How is the ice coming in your neck of the woods? How do you like to embrace each new season of climbing frozen water?
Lots of ice here as usual, and I’m fired up. But I spent the last week being a stunt double for the new Jason Bourne flick, “Marcher.” Did some hard dry tooling up high in the mountains; I love commuting to work in a helicopter, always fun.

The Bozeman Ice Fest is this weekend, and you’ll be one of the featured instructors? What do you like to pass on to aspiring ice climbers?
Ah, I’m actually going to miss it, but I’m putting together a wicked video for everyone to watch and heckle. There will be some vintage video smack in there that’s never before been seen in public, and will probably never again be seen in public for good reason.

I’d like to pass on to aspiring ice climbers that no one climb is worth everything. All starts are optional, finishes aren’t. And have fun; it’s an awesome sport!

What are the benefits of climbing festivals, such as Ouray and Bozeman?
Generally, there is free beer somewhere, often dancing, and occasionally climbing.

Wait, wrong answer. For me, it’s a good time to see friends, make new friends, and just have a great time exploring a community passion for climbing. For the novice, festivals offer the chance to take clinics, try gear, and generally broaden their horizons.

What projects are you working on (that you can discuss?) Any new developments in Helmcken Falls?
Helmcken Falls is pretty much the most awesome place on the planet, so that’s where my attention is right now. I have some ideas for a different style of climbing there, we’ll see what happens when it’s all said and done.

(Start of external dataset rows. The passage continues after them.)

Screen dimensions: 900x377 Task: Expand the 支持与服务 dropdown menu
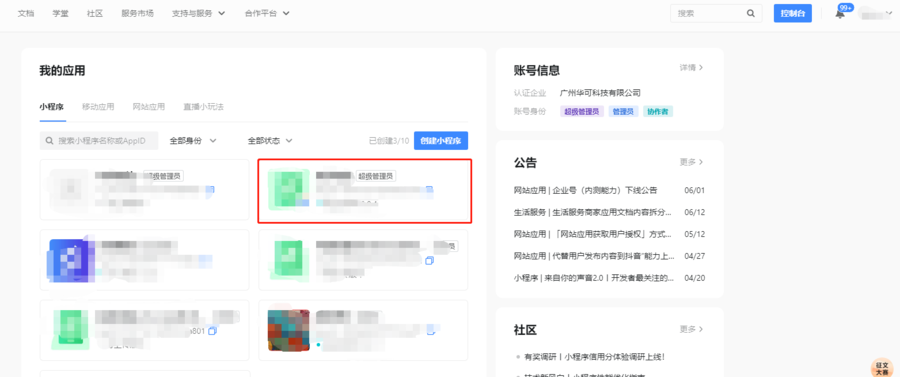click(199, 13)
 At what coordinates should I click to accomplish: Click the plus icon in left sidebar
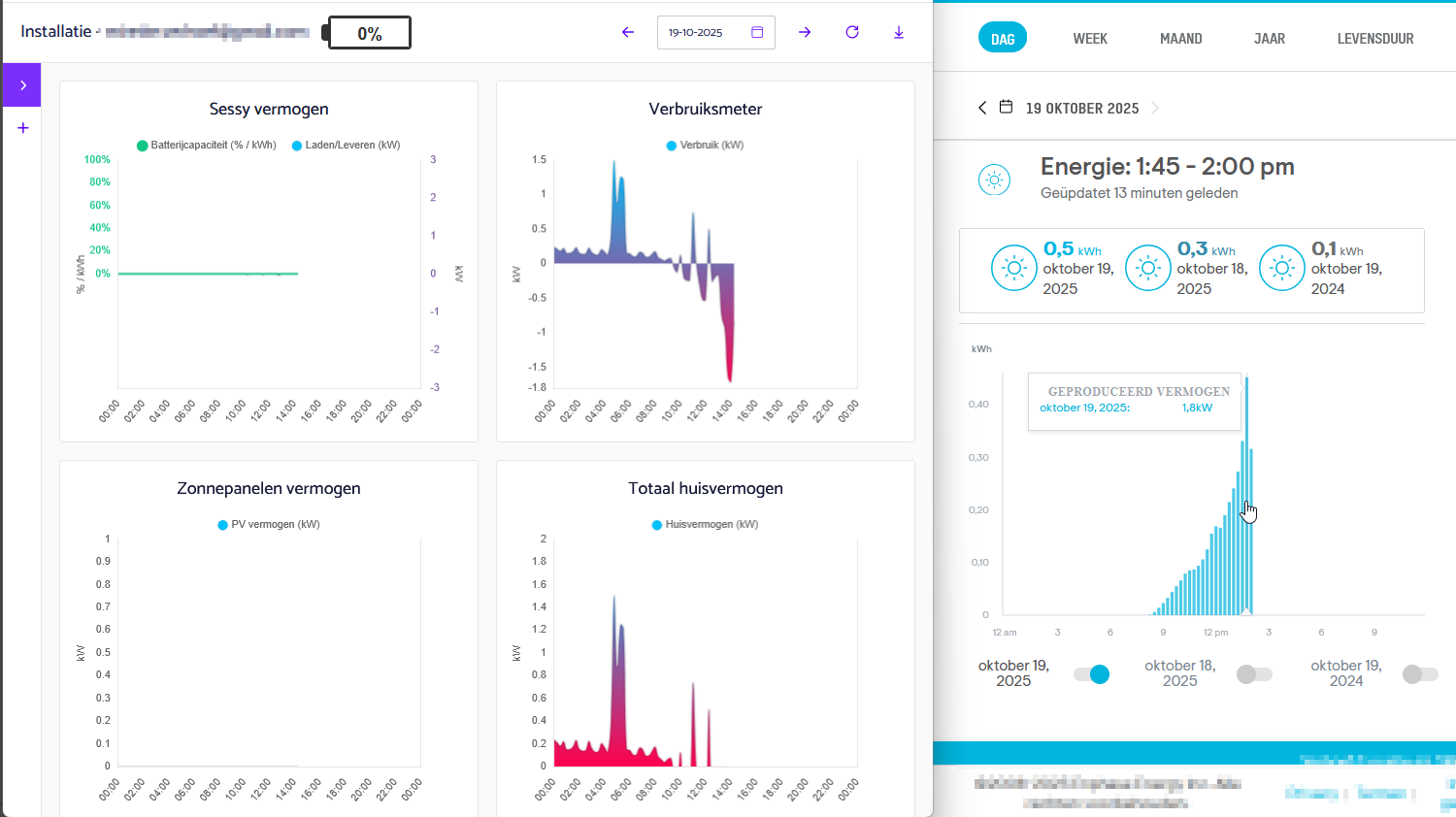(x=23, y=128)
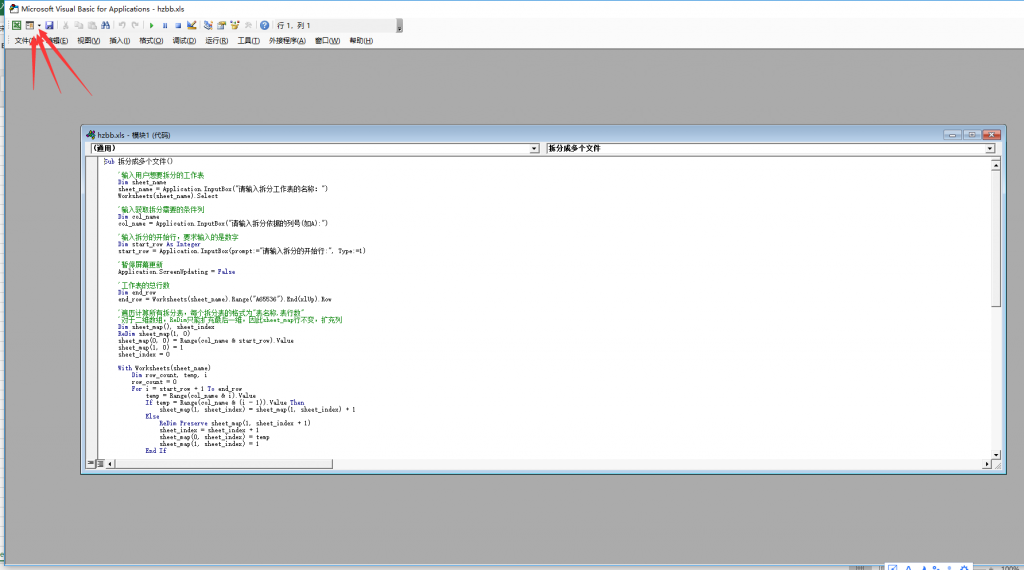Open the Object Browser toolbar icon
This screenshot has height=570, width=1024.
tap(234, 25)
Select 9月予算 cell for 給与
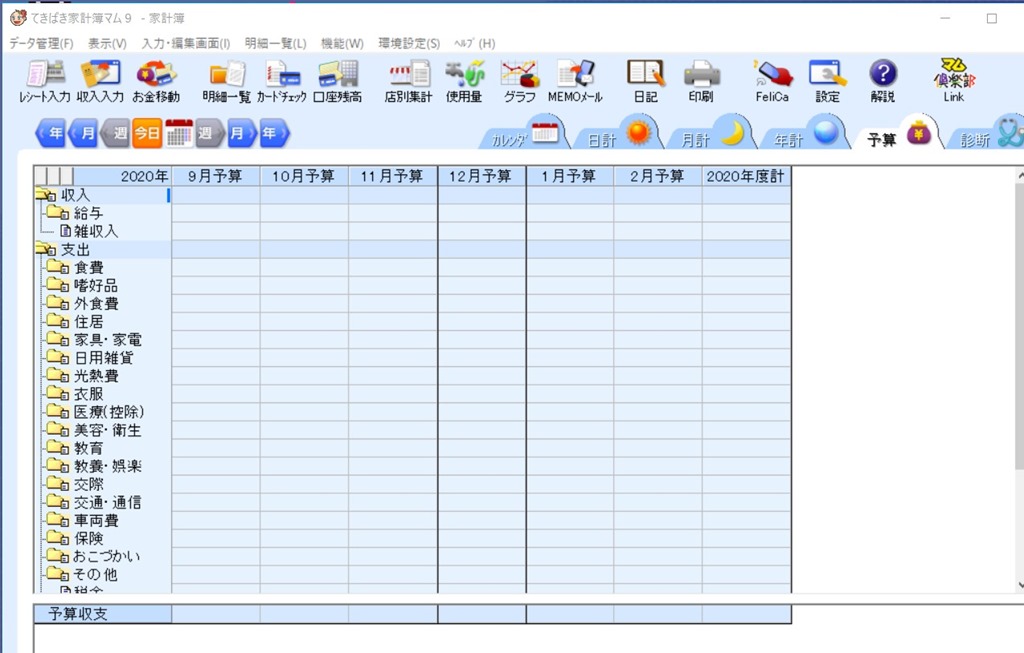This screenshot has width=1024, height=653. pos(215,213)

Stay tuned!

You’ve been working with SCARPA, used their boots for years. Why do you like it?
The first time I visited SCARPA in Italy I met this older guy working on the production line, trimming leather off mountain boots with precise flicks of a razor-sharp knife in his gnarled hands. There was something about him that made me ask who he was. My guide replied, “Oh, he’s my uncle, and owns a lot of the company.” That’s the soul of SCARPA right there for me. It’s not an anonymous company, but a family business.

And then there’s the actual product. I don’t think anyone is making better boots. I run, ski, climb ice, climb rock, hike, and just love getting out in the mountains as much as possible; for all of my sports there’s a pair of SCARPAs that works perfectly. I’ve been working with SCARPA for almost 15 years now. It’s cool. I hadn’t thought about it, but that must surely be one of the longer relationships in the climbing industry!

How has your newborn affected your life this past year? Any changes in your outlook in climbing or other aspects of your life?
Having kids definitely makes me look at the world differently. I’ve never been a huge risk-taker in the mountains so that doesn’t change much, but the traveling is harder now; I want to get back home! Fortunately, I get to bring my family on some trips.

Kids take big risks every day; it’s we as adults who get so bogged down and stuck in a riskless rut. The other day I heard a big thump from the basement, and went down there to see my daughter leaping from the top of the freezer to the guest couch; it was bold, it was fun, and soon she had a bunch of her little friends doing it too. I thought, “That’s what bouldering is.” So, while I try to make good judgments in the mountains, I want to be more like a kid and preserve that sense of play, creativity, and joy in motion that all kids have. Unfortunately, when I tried the jump I broke the couch.